Il serait maintenant intéressant d’élargir le champ d’application en introduisant des NDs dans des explosifs plus sensibles que le RDX. Plusieurs compositions ont déjà pu être préparées dans cet objectif et montrent une tendance favorable. Il est cependant difficile d’obtenir des particules parfaitement nanostructurées à base de TNT et de CL-20 par exemple, que ce soit par mélange physique ou par SFE, et le manque d’homogénéité s’en ressent au niveau des seuils de sensibilités atteints. D’autres méthodes de préparation pour ces composites existent, comme par exemple la méthode antisolvant. Cette dernière a récemment permis la cristallisation d’un composite ND-PETN homogène, structuré sous la forme de particules cœur-coquille.

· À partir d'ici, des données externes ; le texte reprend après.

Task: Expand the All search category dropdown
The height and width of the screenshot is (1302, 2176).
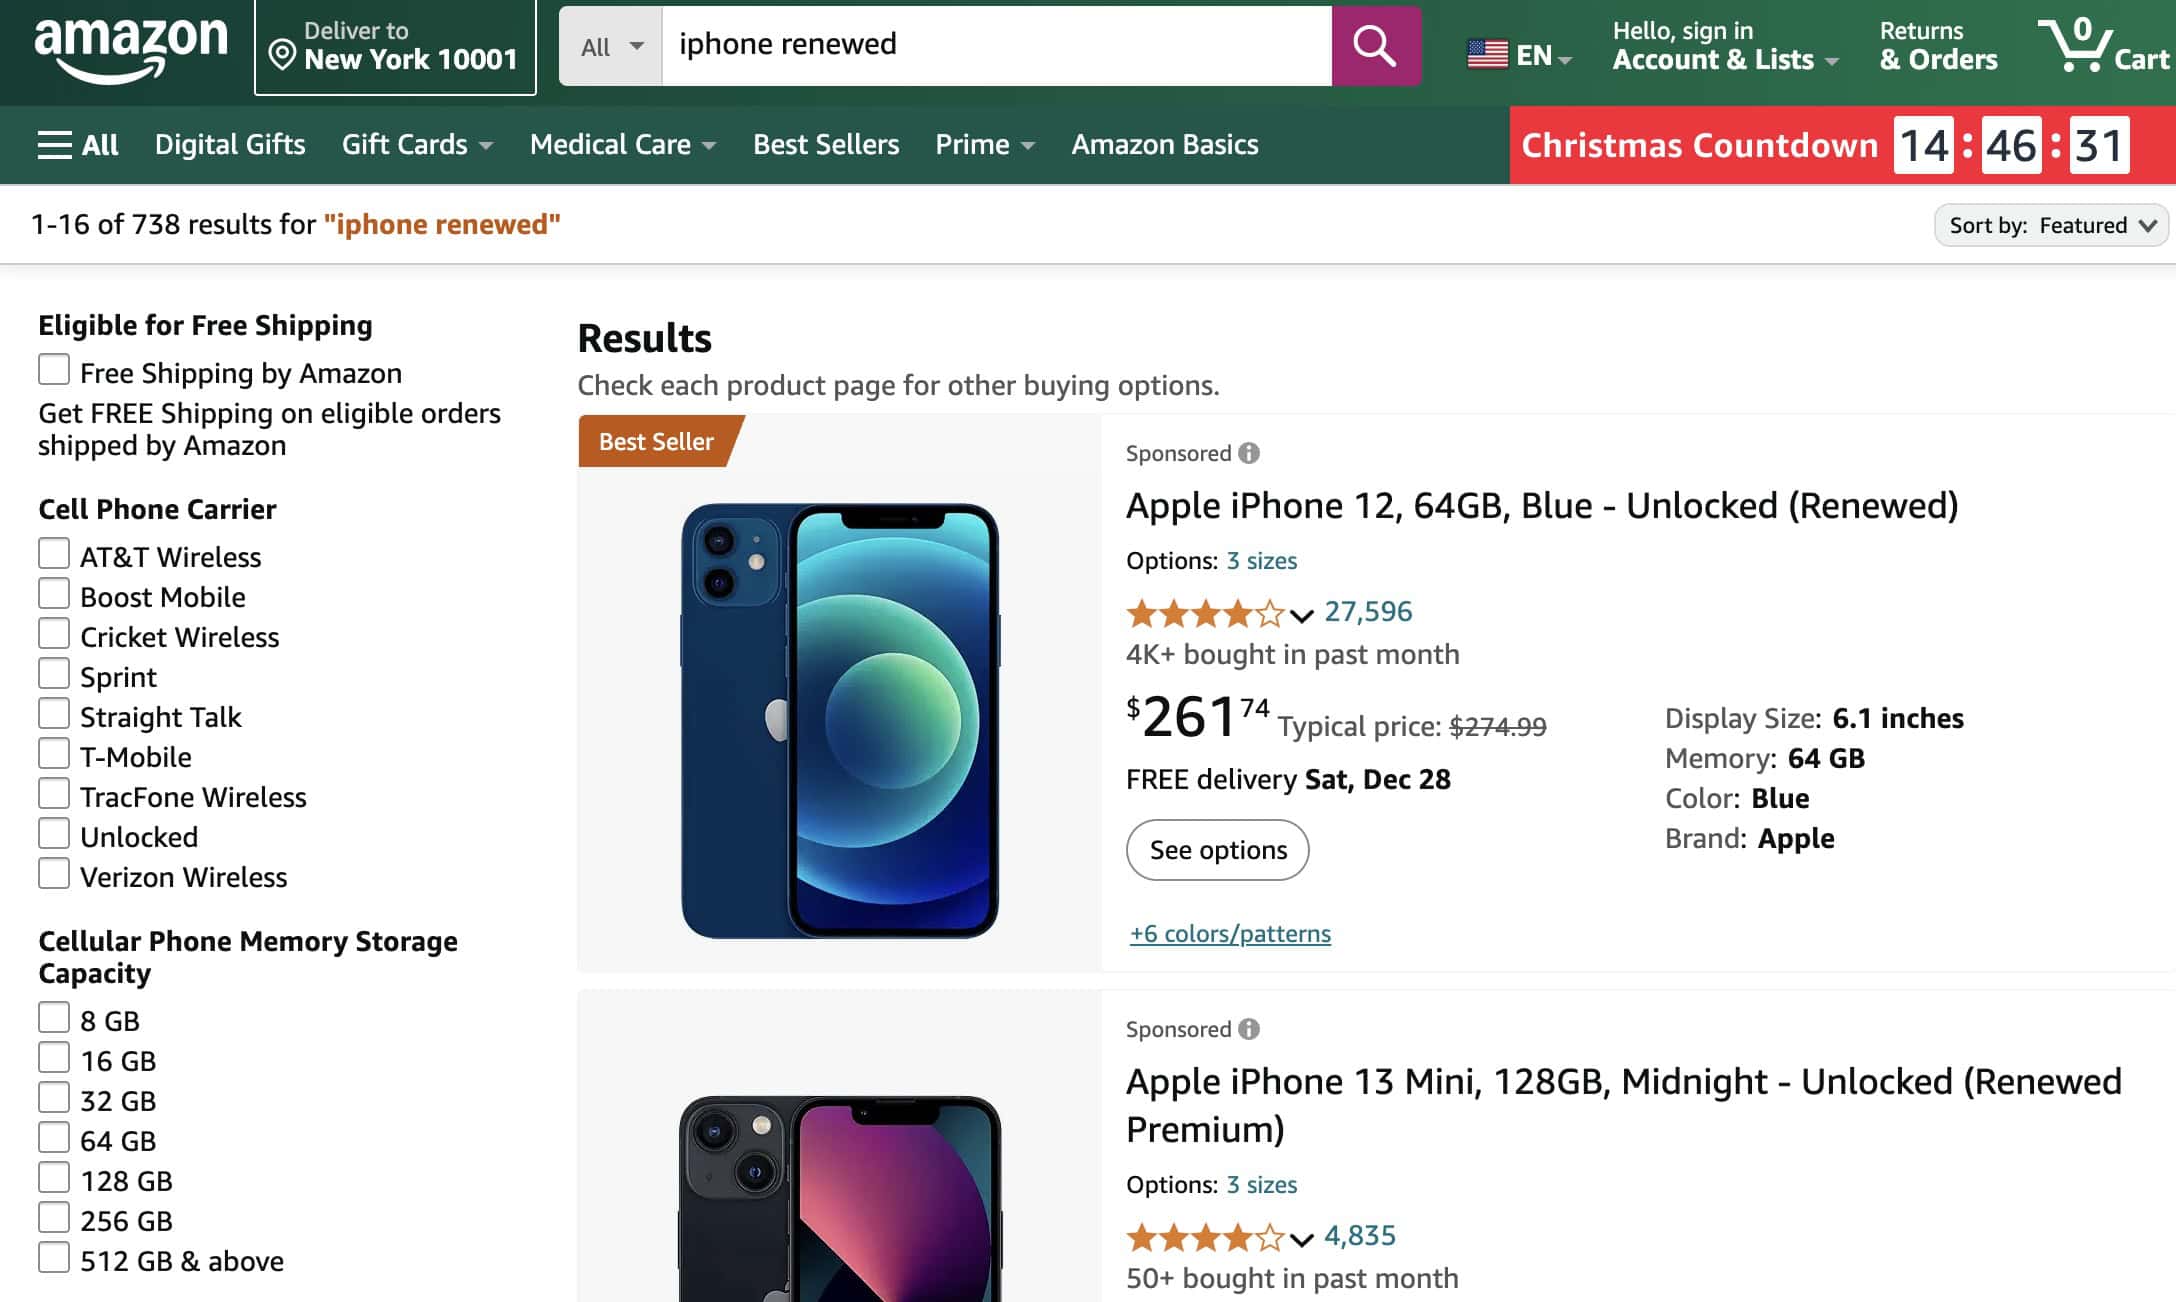Action: [611, 46]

Comme les charges à base de composite se révèlent relativement friables, il est envisageable d’inclure les NDs dans une coquille de RDX et de cire. Cet additif risque toutefois de modifier complètement les caractéristiques réactives du composite en comblant la porosité inter-granulaire.

En ce qui concerne les mesures de force d’adhésion par microscopie à force atomique (AFM), les premiers résultats obtenus pour le système ND – RDX sont très prometteurs et méritent d’être approfondis. Sur le long terme il s’agira d’étendre les investigations à différentes sortes de NDs et d’autres explosifs.

Les méthodes de synthèse mises au point dans ce projet concernent aussi d’autres domaines d’application puisqu’elles permettent de préparer une grande variété de matériaux composites. Les NDs enrobés de polymères obtenus au laboratoire sont par exemple très prometteurs en limitation optique.